The survey, which saw Opinium Research speak with 2,005 adults, comes as thousands of young people across the UK are completing their UCAS applications ahead of next Wednesday’s deadline (15 January). Out of those surveyed, three-quarters (77%) ranked being a solicitor as very difficult to get into if you didn’t go to university, followed by teaching (69%), accountancy (64%) and investment banking (62%).
Many people also thought being from a lower-income background was a significant barrier to entering these professions. 59% of people thought this would hold someone back from becoming a teacher, whilst 57% felt it would limit someone’s ability to become an engineer. Just under half (47%) of respondents said a lower-income background could prevent someone becoming an accountant, with 18 to 34-year-olds more likely to agree with this compared to over-55s (49% and 36% respectively).
Although being from an ethnic minority background was considered less of a challenge to enter these career paths than coming from a low-income background, almost a third of people (31%) said being from an ethnic minority background would make becoming an investment banker difficult. Other roles seen as harder for ethnic minority candidates to enter were solicitor (27%), business analyst (23%), HR manager (23%) and accountant (22%).
Cost of becoming professional seen as significant barrier
The survey also found that the cost of qualifications was seen as a major obstacle to many sectors. On average, Britons believe it costs £27,432 to become a solicitor (including but not limited to undergraduate degrees, masters degrees and specific qualifications). Meanwhile, qualifying as an accountant was estimated to cost £21,356, closely followed by becoming an investment banker (£21,341). By comparison, training as an HR manager was considered less expensive, with respondents thinking qualifications would set you back £15,657.

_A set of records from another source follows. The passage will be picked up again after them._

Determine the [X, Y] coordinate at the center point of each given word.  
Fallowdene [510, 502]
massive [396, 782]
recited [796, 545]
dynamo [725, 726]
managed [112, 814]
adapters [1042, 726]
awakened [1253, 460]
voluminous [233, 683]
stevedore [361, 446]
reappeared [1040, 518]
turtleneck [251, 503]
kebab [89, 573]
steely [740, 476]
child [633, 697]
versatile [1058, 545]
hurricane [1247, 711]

Despite the perceived high cost of training, accountancy is considered to be a well-paid career, with almost half (49%) of respondents describing it as such, whilst 13% said it was a ‘rewarding’ job and one in ten (9%) described it as ‘stimulating work’. There are some negative stereotypes associated with the profession – 43% of people thought accountancy was ‘serious’, with over a quarter mentioning ‘long hours’ (27%) and seeing it as ‘stuffy’ (26%).
However, only 8% of those surveyed thought accountancy was ‘elitist’. This view was echoed by AAT members and students – 57% and 62% respectively said they believed accountancy was open to everyone, regardless of their background.
Mark Farrar, chief executive, AAT, said:
“Going to university after completing school education remains a popular route – and there is no doubt that, for many of the thousands of young people currently completing their UCAS forms, putting down various university options remains their best route to take.
“But it’s not the only path available. There are other ways of accessing the accountancy profession, such as taking a vocational route like an apprenticeship. This approach wouldn’t saddle you with debt, nor would it cost several thousand pounds of your own money. Instead, you can earn while you learn – often in a junior accounting role supplemented by time to study accounting qualifications, the cost of which is frequently covered by your employer. Apprenticeships add to the diversity of their workforce, too – and many large accounting practices feature highly in the UK Government’s social mobility index.
“And AAT qualifications are open to all – meaning you can become a professional accountant irrespective of your background, class or ethnicity. Despite common misconceptions, accountancy isn’t a profession dominated by men from higher-income backgrounds – two-thirds of AAT members and student members are female, while many thousands of our students are from lower income backgrounds and taking their first steps in an exciting career in finance.”